#### INFORMATION ####

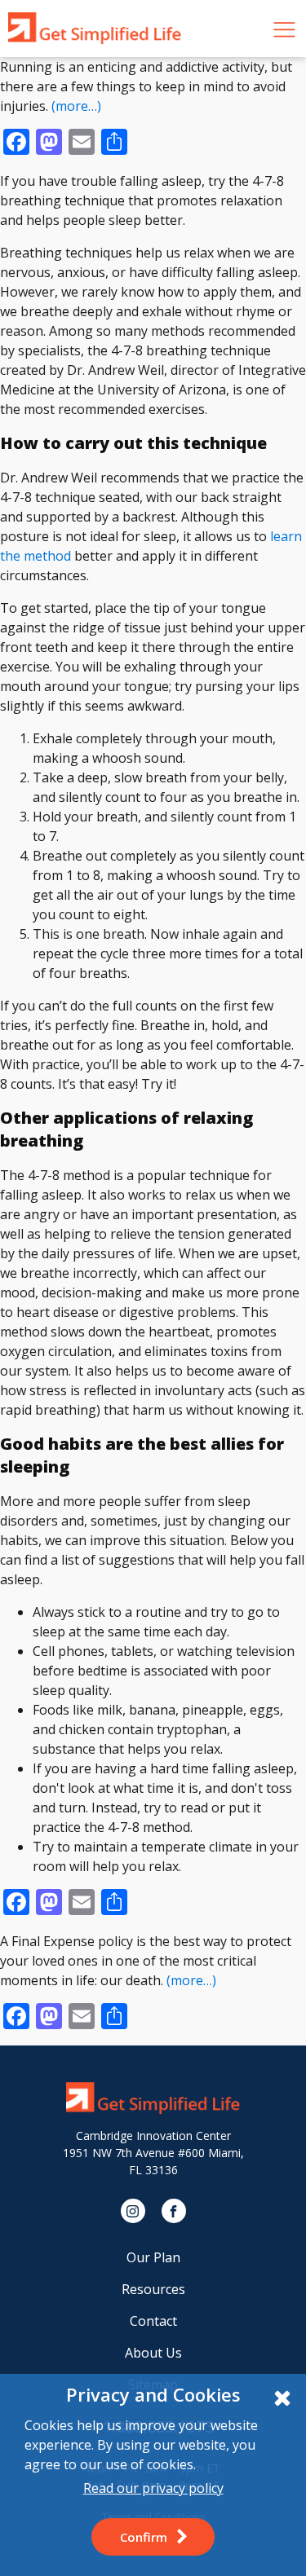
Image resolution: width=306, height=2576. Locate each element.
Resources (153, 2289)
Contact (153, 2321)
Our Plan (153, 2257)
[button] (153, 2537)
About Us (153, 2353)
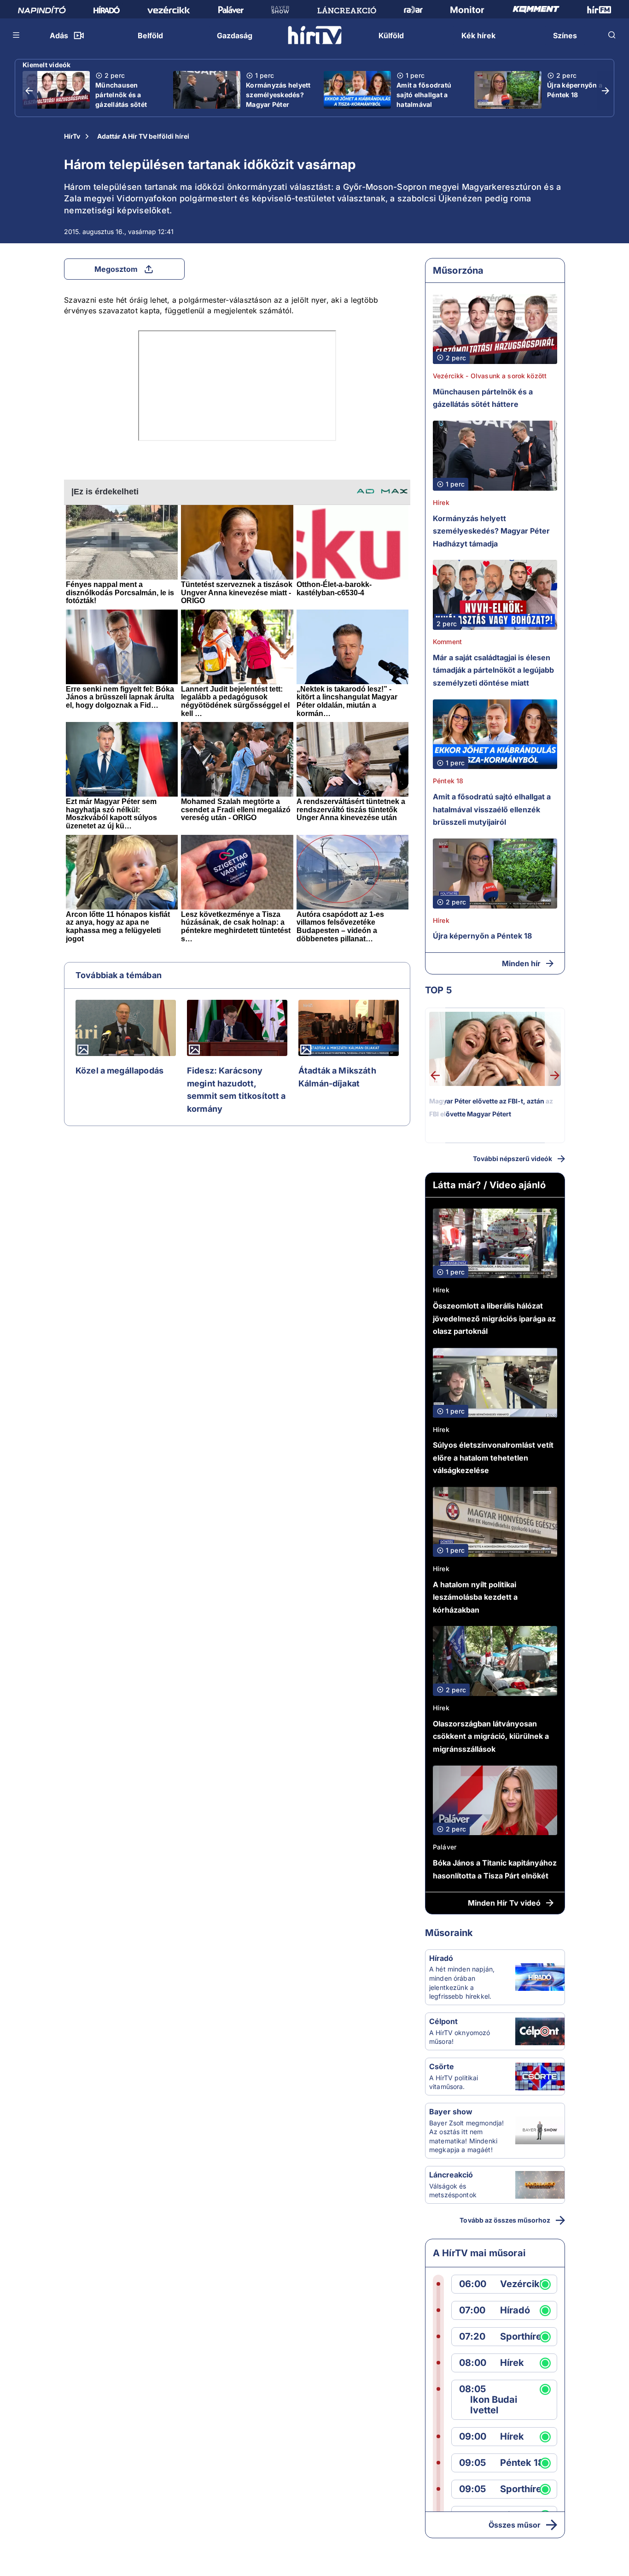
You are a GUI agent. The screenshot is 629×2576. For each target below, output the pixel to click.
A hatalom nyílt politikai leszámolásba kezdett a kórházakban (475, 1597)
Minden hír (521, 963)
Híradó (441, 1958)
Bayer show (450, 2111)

####

▸ **EXERCISE DIRECTIONS**:
Set down all of the entries precisely and keep the pictures out of the copy.

▸ **OUTPUT OF THE TASK**:
Image resolution: width=306, height=2576. Locate each element.
Resources (153, 2289)
Contact (153, 2321)
Our Plan (153, 2257)
[button] (153, 2537)
About Us (153, 2353)
You are a GUI agent. The screenshot is 629×2576. For each target below, output the pixel to click.
A hatalom nyílt politikai leszámolásba kezdett a kórházakban (475, 1597)
Minden hír (521, 963)
Híradó (441, 1958)
Bayer show (450, 2111)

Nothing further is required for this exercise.